Jane Addams Business Careers Center often referred to as J.A.B.C.C. is one of six Career and Technical speciality schools within Cleveland Metropolitan School District (CMSD). It is known throughout the city for its exceptional student-operated restaurant, The Executive Grill. Visitors from throughout the city rave about the entrees and desserts, with their Creme Brulee being a proclaimed "the best in the city". Students apply and must be selected to attend Jane Addams. The school is named after Jane Addams, the first American Woman to win the Nobel Peace Prize (1931).

Jane Addams Business Careers Center is the only CMSD high school which has been recognized (as a high school, not an elementary-turned into a high school) by the State Department of Education as an Ohio School of Promise for seven consecutive years for meeting the state established goals in reading or math.

Read more about Jane Addams Business Careers Center:  History, Academics, Extracurricular Activities

Famous quotes containing the words jane addams, jane, addams, business, careers and/or center:

    We fatuously hoped that we might pluck from the human tragedy itself a consciousness of a common destiny which should bring its own healing, that we might extract from life’s very misfortunes a power of cooperation which should be effective against them.
    Jane Addams (1860–1935)

    Natural law is only whatever happens in your lifetime within fifty miles of you.
    —“Marcy.” As quoted in The Girl I Left Behind, Introduction, by Jane O’Reilly (1980)

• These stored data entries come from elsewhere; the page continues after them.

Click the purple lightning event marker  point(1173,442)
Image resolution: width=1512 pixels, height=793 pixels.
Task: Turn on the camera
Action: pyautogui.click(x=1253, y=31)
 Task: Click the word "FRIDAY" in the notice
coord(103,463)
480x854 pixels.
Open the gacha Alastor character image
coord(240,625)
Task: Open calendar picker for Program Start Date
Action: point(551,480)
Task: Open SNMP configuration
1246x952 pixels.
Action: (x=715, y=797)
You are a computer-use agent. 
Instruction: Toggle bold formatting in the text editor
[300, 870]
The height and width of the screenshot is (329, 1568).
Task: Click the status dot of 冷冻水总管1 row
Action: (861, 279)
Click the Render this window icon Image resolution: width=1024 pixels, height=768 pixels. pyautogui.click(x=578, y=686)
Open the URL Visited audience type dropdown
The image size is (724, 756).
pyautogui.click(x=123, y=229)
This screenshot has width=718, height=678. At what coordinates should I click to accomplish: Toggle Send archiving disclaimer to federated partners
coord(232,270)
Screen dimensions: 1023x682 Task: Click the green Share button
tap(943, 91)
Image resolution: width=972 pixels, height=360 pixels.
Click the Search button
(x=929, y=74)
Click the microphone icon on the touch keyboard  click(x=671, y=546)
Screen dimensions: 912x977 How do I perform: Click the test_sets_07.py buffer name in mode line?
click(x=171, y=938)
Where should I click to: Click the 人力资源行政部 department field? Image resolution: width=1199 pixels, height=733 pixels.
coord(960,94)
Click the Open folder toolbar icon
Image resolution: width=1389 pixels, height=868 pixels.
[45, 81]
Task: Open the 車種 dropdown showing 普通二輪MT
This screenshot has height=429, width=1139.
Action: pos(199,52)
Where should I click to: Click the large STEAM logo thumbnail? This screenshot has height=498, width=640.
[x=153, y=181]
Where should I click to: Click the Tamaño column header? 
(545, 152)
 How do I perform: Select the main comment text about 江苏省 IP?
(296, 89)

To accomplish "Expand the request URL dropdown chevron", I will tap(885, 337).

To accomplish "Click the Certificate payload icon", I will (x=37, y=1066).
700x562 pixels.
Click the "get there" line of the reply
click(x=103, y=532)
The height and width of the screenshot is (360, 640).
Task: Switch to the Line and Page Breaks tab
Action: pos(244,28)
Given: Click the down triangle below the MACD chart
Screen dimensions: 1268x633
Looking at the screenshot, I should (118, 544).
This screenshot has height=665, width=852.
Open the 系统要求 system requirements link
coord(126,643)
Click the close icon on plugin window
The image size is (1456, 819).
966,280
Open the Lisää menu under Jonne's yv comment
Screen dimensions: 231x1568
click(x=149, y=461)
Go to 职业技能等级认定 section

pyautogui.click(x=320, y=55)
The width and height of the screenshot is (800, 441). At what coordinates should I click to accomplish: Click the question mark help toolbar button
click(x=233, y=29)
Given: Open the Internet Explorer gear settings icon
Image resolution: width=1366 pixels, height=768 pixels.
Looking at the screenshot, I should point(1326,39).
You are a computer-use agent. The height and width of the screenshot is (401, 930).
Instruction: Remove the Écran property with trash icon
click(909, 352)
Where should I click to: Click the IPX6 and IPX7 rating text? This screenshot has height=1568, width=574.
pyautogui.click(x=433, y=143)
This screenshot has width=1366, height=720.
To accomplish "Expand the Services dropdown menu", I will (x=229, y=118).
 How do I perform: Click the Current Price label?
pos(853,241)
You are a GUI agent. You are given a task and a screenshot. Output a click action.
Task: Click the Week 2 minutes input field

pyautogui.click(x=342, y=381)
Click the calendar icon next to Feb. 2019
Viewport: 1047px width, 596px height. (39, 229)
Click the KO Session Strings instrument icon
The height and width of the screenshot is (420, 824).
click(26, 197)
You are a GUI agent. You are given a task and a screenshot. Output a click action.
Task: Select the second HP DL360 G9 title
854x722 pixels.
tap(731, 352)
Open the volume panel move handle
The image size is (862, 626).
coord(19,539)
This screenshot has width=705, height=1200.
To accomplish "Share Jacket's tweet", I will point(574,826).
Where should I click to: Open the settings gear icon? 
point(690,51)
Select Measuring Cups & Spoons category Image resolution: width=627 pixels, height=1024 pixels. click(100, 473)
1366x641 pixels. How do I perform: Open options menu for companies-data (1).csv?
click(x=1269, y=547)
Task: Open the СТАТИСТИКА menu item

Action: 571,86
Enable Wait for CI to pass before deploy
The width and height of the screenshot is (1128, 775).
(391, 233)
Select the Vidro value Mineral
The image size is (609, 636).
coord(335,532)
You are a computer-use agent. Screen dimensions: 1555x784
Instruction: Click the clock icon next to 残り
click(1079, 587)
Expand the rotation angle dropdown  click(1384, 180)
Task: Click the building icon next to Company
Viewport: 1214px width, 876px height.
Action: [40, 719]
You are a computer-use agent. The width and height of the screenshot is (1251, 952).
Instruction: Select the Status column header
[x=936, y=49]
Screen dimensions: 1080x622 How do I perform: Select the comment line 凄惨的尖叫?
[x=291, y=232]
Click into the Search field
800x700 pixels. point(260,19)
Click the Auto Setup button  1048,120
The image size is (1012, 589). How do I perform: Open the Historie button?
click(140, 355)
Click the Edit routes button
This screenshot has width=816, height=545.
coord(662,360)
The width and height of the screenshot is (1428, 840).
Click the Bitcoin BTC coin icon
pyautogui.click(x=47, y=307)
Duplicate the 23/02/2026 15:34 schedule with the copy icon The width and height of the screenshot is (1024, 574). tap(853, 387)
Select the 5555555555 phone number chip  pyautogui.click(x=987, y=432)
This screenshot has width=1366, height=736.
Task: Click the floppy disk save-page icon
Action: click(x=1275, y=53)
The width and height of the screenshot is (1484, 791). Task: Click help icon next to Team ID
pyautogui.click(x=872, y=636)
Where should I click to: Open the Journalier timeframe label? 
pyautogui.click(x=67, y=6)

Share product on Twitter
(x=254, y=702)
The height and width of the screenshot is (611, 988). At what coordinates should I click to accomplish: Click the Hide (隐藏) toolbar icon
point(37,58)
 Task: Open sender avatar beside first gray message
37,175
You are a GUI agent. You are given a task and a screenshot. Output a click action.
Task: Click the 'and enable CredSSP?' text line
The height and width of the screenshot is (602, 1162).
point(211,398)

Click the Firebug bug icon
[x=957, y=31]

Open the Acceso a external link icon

    I had a consuming ambition to possess a miller’s thumb. I believe I have never since wanted anything more desperately than I wanted my right thumb to be flattened as my father’s had become, during his earlier years of a miller’s life.
    —Jane Addams (1860–1935)

    ... business training in early life should not be regarded solely as insurance against destitution in the case of an emergency. For from business experience women can gain, too, knowledge of the world and of human beings, which should be of immeasurable value to their marriage careers. Self-discipline, co-operation, adaptability, efficiency, economic management,—if she learns these in her business life she is liable for many less heartbreaks and disappointments in her married life.
    Hortense Odlum (1892–?)

    So much of the trouble is because I am a woman. To me it seems a very terrible thing to be a woman. There is one crown which perhaps is worth it all—a great love, a quiet home, and children. We all know that is all that is worthwhile, and yet we must peg away, showing off our wares on the market if we have money, or manufacturing careers for ourselves if we haven’t.
    Ruth Benedict (1887–1948)

    This is a strange little complacent country, in many ways a U.S.A. in miniature but of course nearer the center of disturbance!